Ecuador blocks Julian Assange's internet access after he 'breaks promise'
WikiLeaks founder Julian Assange can no longer communicate with the outside world. Ecuador, which has been providing Assange temporary asylum in its London embassy since 2012, cut down his internet access on Wednesday after he broke his 2017 pact of not interfering in global politics. Ecuador also threatened Assange with other, unspecified measures if he continued flouting agreements, reported AFP. Read on for more.
What forced the Ecuadorian government to do it?
According to the Ecuadorian government, despite promising "to not send messages that could be seen as interference in relations with other countries", Assange had lately been sending out inflammatory tweets. On Monday, he challenged Britain's stand on the Salisbury nerve agent attack of March 4 and questioned its expelling Russian diplomats. On Tuesday, he attacked former Catalan president Carles Puigdemont's arrest in Germany.

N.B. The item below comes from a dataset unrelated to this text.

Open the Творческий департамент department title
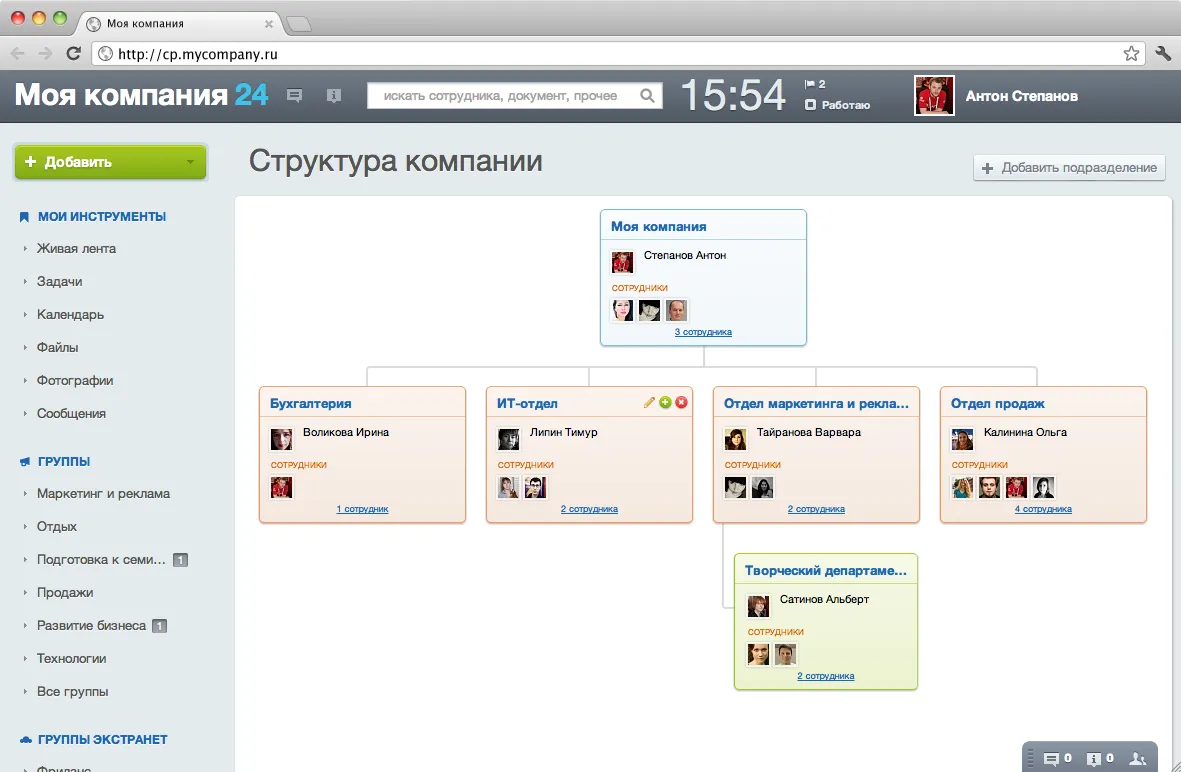This screenshot has width=1181, height=772. [825, 571]
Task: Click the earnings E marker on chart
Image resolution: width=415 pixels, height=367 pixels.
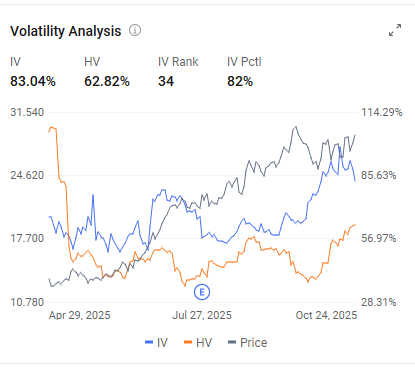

Assange risking our good relations with Britain, EU: Ecuador
Alan Duncan, a British Foreign Office minister called the 46-year-old whistleblower a "miserable little worm", who he said should leave Ecuador's embassy and hand himself over to the United Kingdom. Ecuador, meanwhile, released a statement saying Assange's "behavior, with his messages on social networks, puts at risk our good relations with Britain and the European Union".

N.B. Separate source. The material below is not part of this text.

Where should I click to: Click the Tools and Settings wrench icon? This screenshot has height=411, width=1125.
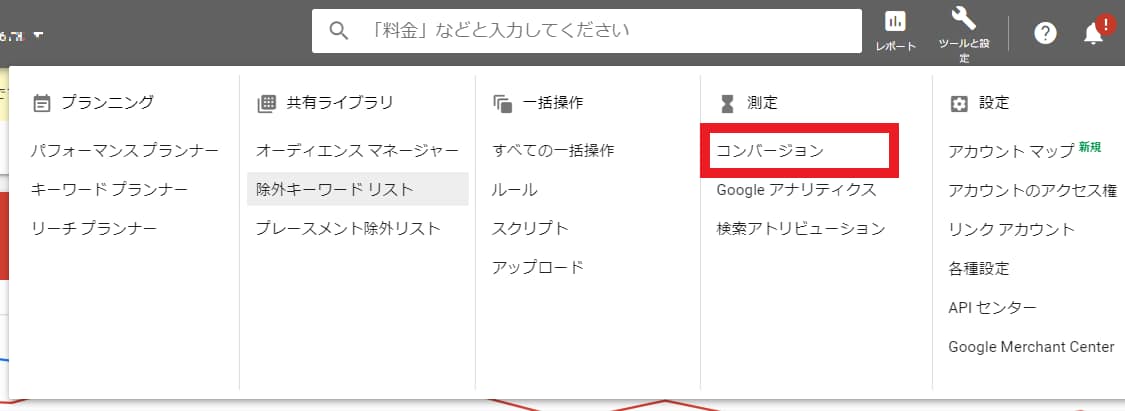coord(964,19)
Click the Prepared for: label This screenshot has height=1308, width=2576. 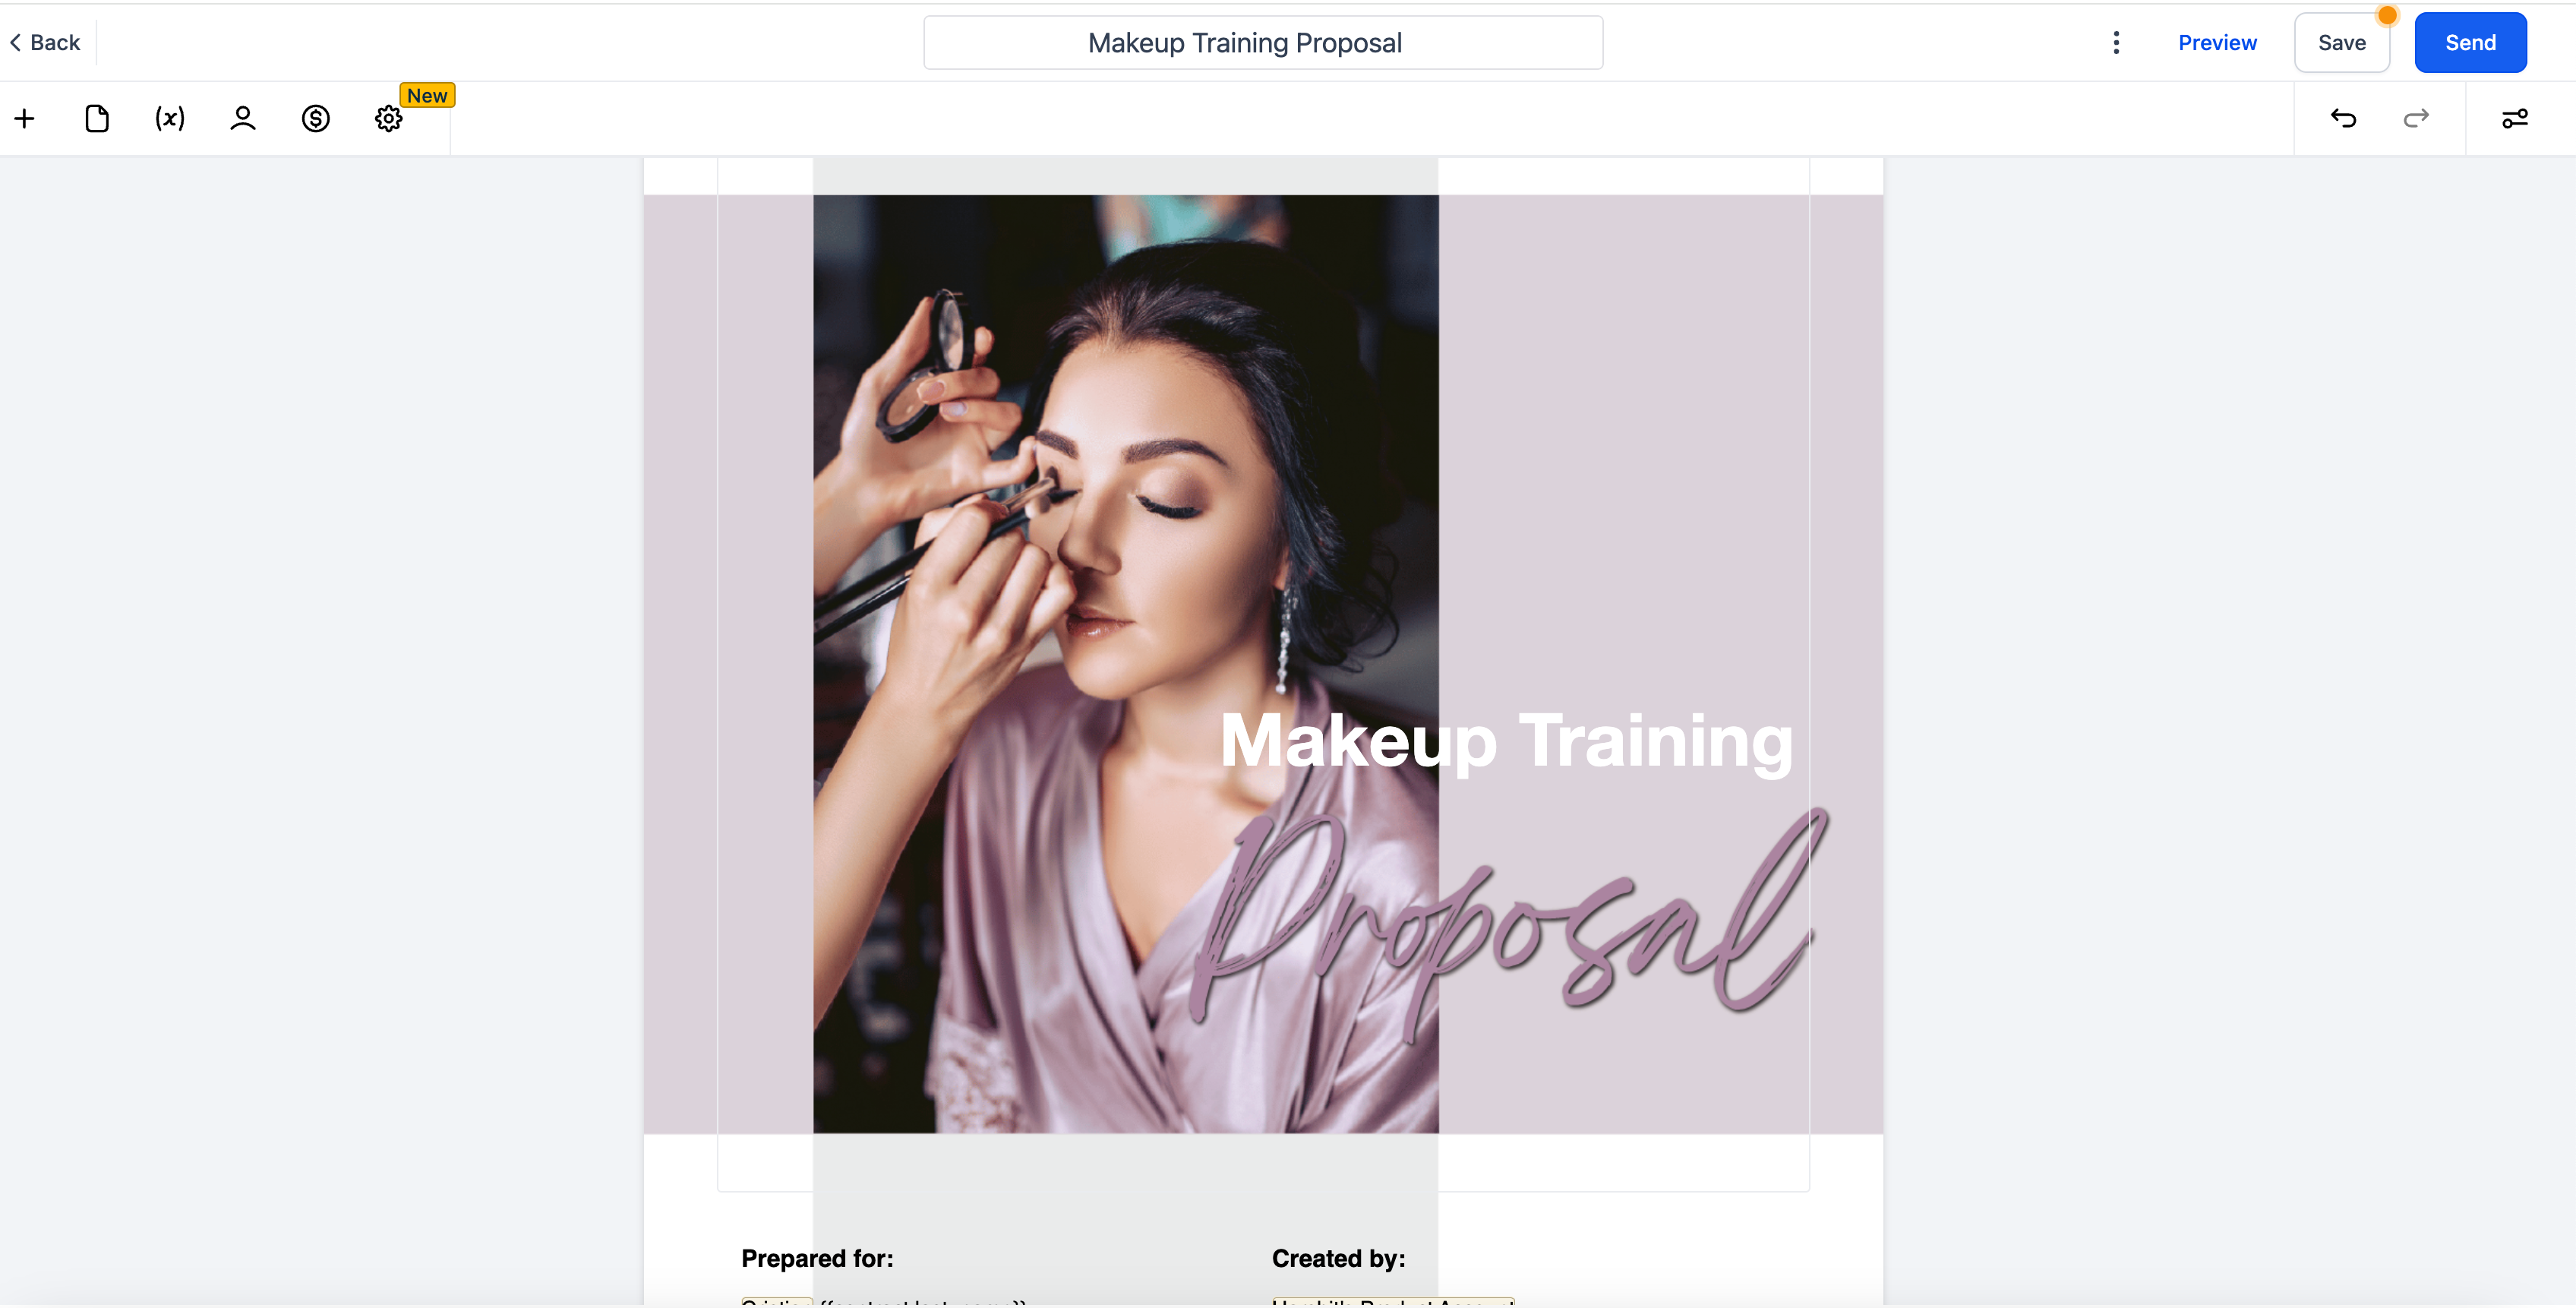coord(817,1258)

It's the second time Ecuador has blocked Assange's internet access
However, this isn't the first time that Ecuador has restricted Assange's internet access. In 2016, it was briefly suspended after he uploaded documents that could have allegedly impacted the US presidential election. Assange spends most of his time in Ecuador's London embassy tweeting, contributing for Russian government TV channel RT and participating in online media conferences.